What this task involves = In the data below, find every line that has the string "will", and copy it.

Data under study =
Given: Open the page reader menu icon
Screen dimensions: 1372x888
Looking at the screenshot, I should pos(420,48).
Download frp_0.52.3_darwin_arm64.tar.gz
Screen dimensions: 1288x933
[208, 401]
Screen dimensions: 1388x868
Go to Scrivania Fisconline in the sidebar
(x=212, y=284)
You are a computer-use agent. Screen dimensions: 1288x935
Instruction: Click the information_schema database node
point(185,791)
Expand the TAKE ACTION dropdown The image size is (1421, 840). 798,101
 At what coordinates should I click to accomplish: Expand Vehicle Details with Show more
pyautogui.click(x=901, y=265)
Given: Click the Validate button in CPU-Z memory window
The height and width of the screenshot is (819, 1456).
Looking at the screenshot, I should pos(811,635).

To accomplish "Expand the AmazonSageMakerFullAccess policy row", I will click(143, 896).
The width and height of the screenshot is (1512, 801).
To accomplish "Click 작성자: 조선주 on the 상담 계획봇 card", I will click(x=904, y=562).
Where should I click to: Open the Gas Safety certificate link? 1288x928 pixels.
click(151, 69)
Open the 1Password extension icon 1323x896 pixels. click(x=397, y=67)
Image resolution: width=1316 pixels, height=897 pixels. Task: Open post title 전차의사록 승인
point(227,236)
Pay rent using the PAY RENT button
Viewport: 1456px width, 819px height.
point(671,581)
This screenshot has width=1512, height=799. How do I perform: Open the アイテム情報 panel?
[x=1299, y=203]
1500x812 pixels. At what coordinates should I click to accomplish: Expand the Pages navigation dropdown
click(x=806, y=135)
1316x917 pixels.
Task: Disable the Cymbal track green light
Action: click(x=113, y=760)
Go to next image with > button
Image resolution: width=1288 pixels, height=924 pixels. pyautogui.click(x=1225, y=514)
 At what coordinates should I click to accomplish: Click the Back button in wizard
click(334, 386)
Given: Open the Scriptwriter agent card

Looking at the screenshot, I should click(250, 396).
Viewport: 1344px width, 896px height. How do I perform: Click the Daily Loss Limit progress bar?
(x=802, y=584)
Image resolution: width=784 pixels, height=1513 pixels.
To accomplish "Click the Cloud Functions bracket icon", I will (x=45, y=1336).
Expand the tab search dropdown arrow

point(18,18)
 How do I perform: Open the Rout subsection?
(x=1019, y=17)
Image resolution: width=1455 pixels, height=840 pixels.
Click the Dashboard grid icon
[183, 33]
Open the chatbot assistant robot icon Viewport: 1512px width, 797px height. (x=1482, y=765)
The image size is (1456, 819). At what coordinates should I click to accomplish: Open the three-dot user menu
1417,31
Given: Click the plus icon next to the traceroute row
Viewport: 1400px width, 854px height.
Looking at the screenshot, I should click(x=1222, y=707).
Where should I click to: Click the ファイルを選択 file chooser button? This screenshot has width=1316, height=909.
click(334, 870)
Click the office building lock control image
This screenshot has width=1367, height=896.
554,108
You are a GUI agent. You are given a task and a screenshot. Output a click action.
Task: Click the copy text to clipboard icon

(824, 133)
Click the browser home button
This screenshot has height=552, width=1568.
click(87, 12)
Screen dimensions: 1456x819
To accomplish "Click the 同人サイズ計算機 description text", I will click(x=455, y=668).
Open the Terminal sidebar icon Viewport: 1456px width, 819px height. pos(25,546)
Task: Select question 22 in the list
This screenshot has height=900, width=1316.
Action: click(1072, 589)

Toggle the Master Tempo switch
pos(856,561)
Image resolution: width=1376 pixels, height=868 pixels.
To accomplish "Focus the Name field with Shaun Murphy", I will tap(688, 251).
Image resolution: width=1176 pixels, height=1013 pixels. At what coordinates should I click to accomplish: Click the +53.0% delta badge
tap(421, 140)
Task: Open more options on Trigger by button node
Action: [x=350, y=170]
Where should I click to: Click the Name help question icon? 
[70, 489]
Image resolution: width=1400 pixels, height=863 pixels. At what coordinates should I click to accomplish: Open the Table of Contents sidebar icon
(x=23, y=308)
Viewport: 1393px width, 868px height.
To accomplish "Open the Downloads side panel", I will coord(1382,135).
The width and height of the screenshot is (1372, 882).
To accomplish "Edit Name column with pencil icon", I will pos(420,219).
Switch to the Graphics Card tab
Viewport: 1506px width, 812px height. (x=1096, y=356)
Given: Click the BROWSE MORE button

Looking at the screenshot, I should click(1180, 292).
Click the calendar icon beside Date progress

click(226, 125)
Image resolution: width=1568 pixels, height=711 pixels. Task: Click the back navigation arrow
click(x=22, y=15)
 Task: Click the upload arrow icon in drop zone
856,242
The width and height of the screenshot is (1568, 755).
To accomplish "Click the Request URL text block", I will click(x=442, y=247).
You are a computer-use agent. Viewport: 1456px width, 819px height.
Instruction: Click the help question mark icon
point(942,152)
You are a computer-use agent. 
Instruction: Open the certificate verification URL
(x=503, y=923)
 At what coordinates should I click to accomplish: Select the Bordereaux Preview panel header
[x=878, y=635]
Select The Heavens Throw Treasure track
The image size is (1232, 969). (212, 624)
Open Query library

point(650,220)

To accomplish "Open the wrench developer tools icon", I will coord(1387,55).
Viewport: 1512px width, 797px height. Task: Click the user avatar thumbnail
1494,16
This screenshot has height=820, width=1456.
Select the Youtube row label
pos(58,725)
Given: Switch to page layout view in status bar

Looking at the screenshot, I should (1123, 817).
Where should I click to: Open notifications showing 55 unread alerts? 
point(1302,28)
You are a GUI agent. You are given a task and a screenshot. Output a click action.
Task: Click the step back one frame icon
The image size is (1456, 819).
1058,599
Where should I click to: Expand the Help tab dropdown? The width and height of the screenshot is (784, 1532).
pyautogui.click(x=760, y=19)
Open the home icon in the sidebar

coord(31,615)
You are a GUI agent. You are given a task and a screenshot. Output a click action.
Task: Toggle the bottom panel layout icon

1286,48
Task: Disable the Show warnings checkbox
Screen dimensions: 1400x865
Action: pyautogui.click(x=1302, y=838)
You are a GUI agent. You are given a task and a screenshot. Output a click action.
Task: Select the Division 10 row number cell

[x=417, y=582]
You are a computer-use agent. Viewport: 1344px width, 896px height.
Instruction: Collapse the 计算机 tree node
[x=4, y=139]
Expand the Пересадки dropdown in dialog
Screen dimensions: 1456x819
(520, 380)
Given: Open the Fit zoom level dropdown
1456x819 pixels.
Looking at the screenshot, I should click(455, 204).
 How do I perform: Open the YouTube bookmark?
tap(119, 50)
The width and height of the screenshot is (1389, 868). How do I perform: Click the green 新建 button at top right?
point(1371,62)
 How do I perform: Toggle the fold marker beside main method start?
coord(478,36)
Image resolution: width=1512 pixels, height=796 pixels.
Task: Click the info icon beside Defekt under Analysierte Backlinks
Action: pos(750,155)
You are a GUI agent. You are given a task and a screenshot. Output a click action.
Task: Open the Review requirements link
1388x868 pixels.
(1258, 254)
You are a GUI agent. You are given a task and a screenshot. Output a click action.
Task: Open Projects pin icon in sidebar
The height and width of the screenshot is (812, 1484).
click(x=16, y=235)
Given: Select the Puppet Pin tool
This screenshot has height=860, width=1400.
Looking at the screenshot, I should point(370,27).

The completed task =
To accomplish "Expand the AmazonSageMakerFullAccess policy row", I will click(143, 896).
To accomplish "Click 작성자: 조선주 on the 상담 계획봇 card", I will click(x=904, y=562).
To accomplish "Click the Cloud Functions bracket icon", I will (x=45, y=1336).
To accomplish "Click the 同人サイズ計算機 description text", I will click(x=455, y=668).
To accomplish "Focus the Name field with Shaun Murphy", I will tap(688, 251).
To accomplish "Open the Downloads side panel", I will coord(1382,135).
To accomplish "Edit Name column with pencil icon", I will pos(420,219).
To accomplish "Click the Request URL text block", I will click(x=442, y=247).
To accomplish "Open the wrench developer tools icon", I will coord(1387,55).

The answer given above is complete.